IKKβ deletion from CNS macrophages increases neuronal excitability and accelerates the onset of EAE, while from peripheral macrophages reduces disease severity

Authors: Maria Avloniti, Maria Evangelidou, Maria Gomini, Theodore Loupis, Mary Emmanouil, Adamantia Mitropoulou, Theodore Tselios, Hans Lassmann, Agnès Gruart, José M. Delgado-García, Lesley Probert, Vasiliki Kyrargyri

Published in: Journal of Neuroinflammation | Issue 1/2024

Abstract

Background

Multiple sclerosis (MS) is a neuroinflammatory demyelinating disease characterized by motor deficits and cognitive decline. Many immune aspects of the disease are understood through studies in the experimental autoimmune encephalomyelitis (EAE) model, including the contribution of the NF-κB transcription factor to neuroinflammation. However, the cell-specific roles of NF-κB to EAE and its cognitive comorbidities still needs further investigation. We have previously shown that the myeloid cell NF-κB plays a role in the healthy brain by exerting homeostatic regulation of neuronal excitability and synaptic plasticity and here we investigated its role in EAE.

Methods

We used constitutive MφIKKβΚΟ mice, in which depletion of IKKβ, the main activating kinase of NF-κB, was global to CNS and peripheral macrophages, and ΜgΙΚΚβKO mice, in which depletion was inducible and specific to CNS macrophages by 28 days after tamoxifen administration. We subjected these mice to MOG_35-55 induced EAE and cuprizone-induced demyelination. We measured pathology by immunohistochemistry, investigated molecular mechanisms by RNA sequencing analysis and studied neuronal functions by in vivo electrophysiology in awake animals.

Results

Global depletion of IKKβ from myeloid cells in MφIKKβΚΟ mice accelerated the onset and significantly supressed chronic EAE. Knocking out IKKβ only from CNS resident macrophages accelerated the onset and exacerbated chronic EAE, accompanied by earlier demyelination and immune cell infiltration but had no effect in cuprizone-induced demyelination.
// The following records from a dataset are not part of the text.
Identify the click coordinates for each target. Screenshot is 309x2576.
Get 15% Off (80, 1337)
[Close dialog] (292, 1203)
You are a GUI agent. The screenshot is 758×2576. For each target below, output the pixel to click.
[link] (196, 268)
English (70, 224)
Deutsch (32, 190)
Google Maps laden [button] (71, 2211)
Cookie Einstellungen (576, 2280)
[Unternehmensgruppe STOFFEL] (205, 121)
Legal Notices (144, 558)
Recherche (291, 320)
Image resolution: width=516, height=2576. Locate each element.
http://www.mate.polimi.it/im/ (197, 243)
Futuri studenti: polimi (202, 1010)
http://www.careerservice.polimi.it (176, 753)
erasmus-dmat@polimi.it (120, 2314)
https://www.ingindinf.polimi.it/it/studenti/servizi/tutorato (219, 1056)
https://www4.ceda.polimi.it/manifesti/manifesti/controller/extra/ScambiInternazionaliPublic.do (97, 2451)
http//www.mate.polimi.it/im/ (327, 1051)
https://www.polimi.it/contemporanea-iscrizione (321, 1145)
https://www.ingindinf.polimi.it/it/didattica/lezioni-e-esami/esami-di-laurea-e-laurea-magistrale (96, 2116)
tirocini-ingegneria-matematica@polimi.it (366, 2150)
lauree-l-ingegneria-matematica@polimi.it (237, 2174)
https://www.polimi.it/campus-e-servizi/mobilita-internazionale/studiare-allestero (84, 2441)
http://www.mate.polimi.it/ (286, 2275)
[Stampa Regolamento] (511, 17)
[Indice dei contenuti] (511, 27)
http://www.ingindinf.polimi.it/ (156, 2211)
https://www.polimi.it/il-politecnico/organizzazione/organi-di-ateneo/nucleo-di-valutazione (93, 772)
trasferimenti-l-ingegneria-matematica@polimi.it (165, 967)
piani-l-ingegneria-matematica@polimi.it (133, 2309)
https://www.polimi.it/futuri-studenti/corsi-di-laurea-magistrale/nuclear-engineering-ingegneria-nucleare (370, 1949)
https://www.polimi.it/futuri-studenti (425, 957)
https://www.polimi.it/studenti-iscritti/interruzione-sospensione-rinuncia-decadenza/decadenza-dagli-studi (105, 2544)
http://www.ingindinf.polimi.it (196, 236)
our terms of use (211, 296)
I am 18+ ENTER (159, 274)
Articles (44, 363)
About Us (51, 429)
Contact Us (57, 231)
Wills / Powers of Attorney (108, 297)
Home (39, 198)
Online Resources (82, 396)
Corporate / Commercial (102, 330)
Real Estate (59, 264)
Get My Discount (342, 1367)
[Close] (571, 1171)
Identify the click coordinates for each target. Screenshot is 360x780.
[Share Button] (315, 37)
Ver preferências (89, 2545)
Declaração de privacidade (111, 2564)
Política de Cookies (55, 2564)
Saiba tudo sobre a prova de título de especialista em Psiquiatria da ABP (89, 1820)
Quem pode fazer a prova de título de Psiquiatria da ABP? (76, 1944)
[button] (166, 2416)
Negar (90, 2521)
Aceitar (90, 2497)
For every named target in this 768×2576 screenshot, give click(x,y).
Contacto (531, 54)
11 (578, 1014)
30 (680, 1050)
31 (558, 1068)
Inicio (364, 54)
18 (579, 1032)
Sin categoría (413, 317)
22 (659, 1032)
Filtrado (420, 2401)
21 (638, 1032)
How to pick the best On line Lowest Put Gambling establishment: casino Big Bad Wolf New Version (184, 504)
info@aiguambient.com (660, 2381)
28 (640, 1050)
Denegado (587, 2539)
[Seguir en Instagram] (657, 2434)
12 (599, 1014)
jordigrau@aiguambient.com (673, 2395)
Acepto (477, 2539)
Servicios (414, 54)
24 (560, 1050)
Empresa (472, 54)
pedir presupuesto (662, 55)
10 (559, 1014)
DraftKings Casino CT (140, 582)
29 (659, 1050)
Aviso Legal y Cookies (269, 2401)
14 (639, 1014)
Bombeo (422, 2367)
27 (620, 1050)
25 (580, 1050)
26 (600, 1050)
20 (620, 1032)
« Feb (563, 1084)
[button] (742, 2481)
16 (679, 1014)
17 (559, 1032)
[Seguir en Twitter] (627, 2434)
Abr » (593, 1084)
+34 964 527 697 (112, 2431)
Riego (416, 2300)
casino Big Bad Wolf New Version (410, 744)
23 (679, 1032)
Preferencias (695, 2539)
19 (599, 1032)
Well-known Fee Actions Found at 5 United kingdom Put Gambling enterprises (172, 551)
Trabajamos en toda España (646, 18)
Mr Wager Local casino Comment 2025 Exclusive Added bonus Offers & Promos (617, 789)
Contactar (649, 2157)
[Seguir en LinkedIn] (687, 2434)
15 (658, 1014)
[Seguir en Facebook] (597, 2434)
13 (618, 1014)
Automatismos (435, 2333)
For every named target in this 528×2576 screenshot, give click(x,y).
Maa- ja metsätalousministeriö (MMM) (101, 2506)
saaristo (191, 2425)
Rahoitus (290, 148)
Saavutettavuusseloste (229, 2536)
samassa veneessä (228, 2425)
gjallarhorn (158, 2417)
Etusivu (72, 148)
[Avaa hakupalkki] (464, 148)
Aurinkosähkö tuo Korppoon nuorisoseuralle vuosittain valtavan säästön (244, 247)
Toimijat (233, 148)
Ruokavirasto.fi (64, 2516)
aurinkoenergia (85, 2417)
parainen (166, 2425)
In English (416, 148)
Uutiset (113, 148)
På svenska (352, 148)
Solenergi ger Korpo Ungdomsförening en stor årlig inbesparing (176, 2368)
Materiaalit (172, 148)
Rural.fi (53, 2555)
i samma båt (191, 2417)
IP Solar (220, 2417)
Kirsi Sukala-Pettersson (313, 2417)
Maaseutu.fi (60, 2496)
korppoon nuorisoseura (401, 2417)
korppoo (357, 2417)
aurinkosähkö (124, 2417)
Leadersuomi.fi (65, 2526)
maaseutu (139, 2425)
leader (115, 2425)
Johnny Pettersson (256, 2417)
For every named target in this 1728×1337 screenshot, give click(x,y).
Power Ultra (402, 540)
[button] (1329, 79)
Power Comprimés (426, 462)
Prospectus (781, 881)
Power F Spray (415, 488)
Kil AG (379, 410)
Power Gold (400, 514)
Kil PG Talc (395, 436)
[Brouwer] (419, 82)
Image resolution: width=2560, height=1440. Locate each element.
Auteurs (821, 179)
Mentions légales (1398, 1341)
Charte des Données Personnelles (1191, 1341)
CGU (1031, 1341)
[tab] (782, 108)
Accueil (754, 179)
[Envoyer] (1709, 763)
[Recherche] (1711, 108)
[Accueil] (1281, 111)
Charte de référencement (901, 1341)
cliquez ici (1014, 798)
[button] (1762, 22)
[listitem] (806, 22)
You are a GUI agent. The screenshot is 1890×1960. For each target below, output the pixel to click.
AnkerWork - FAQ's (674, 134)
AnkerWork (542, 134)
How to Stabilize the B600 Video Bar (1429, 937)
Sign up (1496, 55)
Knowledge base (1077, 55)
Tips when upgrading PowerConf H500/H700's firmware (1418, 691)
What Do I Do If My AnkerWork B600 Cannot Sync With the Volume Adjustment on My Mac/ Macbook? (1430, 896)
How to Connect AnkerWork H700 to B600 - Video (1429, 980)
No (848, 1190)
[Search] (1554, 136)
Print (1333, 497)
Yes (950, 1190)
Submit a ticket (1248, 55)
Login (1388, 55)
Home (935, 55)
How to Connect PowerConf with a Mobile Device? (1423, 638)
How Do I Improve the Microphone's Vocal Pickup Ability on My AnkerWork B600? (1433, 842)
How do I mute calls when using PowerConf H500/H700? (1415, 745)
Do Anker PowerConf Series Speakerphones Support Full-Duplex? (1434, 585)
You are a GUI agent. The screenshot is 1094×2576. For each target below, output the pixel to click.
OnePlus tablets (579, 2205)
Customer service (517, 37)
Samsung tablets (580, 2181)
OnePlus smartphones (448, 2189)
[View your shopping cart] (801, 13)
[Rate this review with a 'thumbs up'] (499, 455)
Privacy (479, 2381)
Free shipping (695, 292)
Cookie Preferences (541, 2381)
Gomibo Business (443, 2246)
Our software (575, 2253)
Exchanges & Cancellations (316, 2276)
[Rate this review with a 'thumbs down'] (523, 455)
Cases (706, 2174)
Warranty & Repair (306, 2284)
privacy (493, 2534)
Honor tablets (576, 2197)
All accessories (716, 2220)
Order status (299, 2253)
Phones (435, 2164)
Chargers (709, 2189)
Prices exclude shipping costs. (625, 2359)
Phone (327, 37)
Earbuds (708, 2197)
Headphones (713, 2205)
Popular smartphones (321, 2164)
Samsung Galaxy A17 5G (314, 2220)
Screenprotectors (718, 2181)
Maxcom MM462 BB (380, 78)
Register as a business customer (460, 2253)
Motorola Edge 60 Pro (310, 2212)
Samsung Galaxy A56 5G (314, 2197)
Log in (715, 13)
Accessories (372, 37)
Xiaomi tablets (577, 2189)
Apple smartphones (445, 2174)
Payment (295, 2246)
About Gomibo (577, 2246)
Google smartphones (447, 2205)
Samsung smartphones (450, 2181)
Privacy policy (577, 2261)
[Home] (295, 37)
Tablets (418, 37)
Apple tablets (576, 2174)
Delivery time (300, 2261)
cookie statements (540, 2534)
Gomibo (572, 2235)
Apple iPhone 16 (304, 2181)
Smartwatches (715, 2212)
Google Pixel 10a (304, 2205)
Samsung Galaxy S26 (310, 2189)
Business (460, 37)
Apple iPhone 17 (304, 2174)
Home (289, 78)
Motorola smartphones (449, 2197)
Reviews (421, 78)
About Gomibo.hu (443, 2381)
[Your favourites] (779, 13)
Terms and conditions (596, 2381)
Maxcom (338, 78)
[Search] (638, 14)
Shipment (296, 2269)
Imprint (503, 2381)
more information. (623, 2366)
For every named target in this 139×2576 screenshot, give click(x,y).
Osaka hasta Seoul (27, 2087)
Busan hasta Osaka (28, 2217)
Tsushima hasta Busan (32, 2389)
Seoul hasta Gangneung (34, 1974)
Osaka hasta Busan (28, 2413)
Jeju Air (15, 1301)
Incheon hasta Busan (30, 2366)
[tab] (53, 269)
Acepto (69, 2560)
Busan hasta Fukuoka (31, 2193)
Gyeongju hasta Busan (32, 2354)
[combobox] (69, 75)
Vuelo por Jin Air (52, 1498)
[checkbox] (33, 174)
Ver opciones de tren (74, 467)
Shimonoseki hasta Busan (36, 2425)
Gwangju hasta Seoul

Peripheral T cell effector functions were not affected by myeloid cell deletion of IKKβ, but CNS resident mechanisms, such as microglial activation and neuronal hyperexcitability were altered from early in EAE. Lastly, depletion of myeloid cell IKKβ resulted in enhanced late long-term potentiation in EAE.

Conclusions

IKKβ-mediated activation of NF-κΒ in myeloid cells has opposing roles in EAE depending on the cell type and the disease stage. In CNS macrophages it is protective while in peripheral macrophages it is disease-promoting and acts mainly during chronic disease. Although clinically protective, CNS myeloid cell IKKβ deletion dysregulates neuronal excitability and synaptic plasticity in EAE. These effects of IKKβ on brain cognitive abilities deserve special consideration when therapeutic interventions that inhibit NF-κB are used in MS.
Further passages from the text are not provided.